WORK TO DO
Render the records from the line containing "Toggle Minion Prince filter in Show row" up to and including the line containing "tap(298, 233)" as a JSON list of strings, one string per line, with blank lines omitted. Leave the pictures out of the answer.

TASK DATA
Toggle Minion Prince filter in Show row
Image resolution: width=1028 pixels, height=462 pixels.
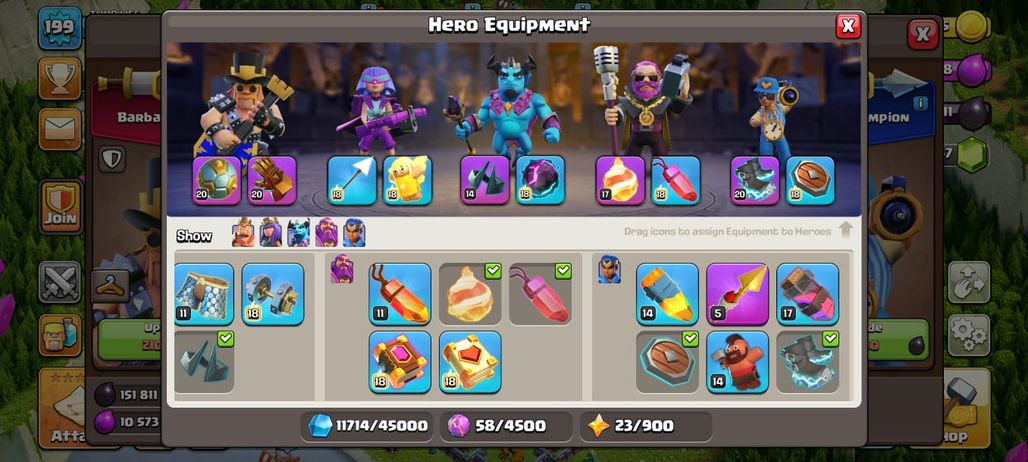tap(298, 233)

...

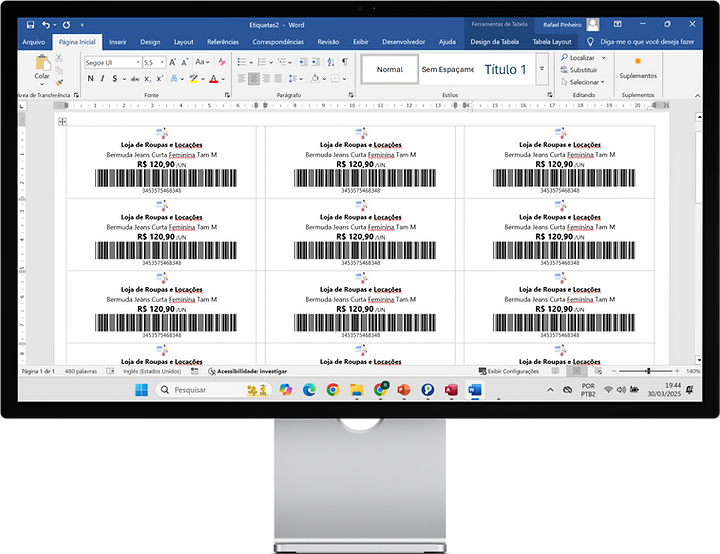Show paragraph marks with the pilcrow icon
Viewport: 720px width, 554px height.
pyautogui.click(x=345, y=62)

RESULT BELOW
[
  "Toggle Minion Prince filter in Show row",
  "Image resolution: width=1028 pixels, height=462 pixels.",
  "tap(298, 233)"
]